### [WHAT IS REQUIRED]
Look below for the lines from the one with "Click the home view icon" to the one with "Task: Click the shortcut", and copy exactly those lines, both ends included.

┌─ DATA TO PROCESS

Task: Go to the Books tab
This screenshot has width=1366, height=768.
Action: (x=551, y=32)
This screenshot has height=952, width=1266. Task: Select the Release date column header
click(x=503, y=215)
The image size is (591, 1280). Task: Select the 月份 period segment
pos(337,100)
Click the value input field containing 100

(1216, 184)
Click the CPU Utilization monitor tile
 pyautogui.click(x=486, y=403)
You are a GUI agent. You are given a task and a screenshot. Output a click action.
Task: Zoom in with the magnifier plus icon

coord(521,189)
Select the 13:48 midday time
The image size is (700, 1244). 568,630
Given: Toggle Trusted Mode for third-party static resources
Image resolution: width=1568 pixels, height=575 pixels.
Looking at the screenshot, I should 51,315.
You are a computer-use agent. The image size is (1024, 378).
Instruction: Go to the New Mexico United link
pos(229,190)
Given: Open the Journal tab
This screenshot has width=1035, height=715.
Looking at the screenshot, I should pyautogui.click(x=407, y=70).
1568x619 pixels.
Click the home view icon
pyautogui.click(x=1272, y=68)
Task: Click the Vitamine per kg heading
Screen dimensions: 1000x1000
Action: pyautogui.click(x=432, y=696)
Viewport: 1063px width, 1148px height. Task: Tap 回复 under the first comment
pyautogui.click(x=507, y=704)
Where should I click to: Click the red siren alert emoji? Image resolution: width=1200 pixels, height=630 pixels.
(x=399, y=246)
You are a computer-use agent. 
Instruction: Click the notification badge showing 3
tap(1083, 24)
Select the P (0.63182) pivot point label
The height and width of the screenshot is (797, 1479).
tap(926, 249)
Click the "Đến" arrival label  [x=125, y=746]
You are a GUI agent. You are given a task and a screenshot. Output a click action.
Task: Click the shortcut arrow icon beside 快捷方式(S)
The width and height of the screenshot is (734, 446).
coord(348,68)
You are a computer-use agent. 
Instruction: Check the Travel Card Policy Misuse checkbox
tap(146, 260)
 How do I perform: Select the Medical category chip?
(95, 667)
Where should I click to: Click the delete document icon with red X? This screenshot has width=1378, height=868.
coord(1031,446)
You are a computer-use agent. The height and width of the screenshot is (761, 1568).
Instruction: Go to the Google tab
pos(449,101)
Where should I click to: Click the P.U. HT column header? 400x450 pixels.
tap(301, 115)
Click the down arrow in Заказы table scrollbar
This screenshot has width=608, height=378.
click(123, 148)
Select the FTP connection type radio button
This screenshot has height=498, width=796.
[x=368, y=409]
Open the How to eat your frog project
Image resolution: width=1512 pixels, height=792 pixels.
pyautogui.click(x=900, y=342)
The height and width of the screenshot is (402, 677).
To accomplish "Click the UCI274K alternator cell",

└─

### [ANSWER BOX]
Click the home view icon
pyautogui.click(x=1272, y=68)
Task: Click the Vitamine per kg heading
Screen dimensions: 1000x1000
Action: pyautogui.click(x=432, y=696)
Viewport: 1063px width, 1148px height. Task: Tap 回复 under the first comment
pyautogui.click(x=507, y=704)
Where should I click to: Click the red siren alert emoji? Image resolution: width=1200 pixels, height=630 pixels.
(x=399, y=246)
You are a computer-use agent. 
Instruction: Click the notification badge showing 3
tap(1083, 24)
Select the P (0.63182) pivot point label
The height and width of the screenshot is (797, 1479).
tap(926, 249)
Click the "Đến" arrival label  [x=125, y=746]
You are a GUI agent. You are given a task and a screenshot. Output a click action.
Task: Click the shortcut arrow icon beside 快捷方式(S)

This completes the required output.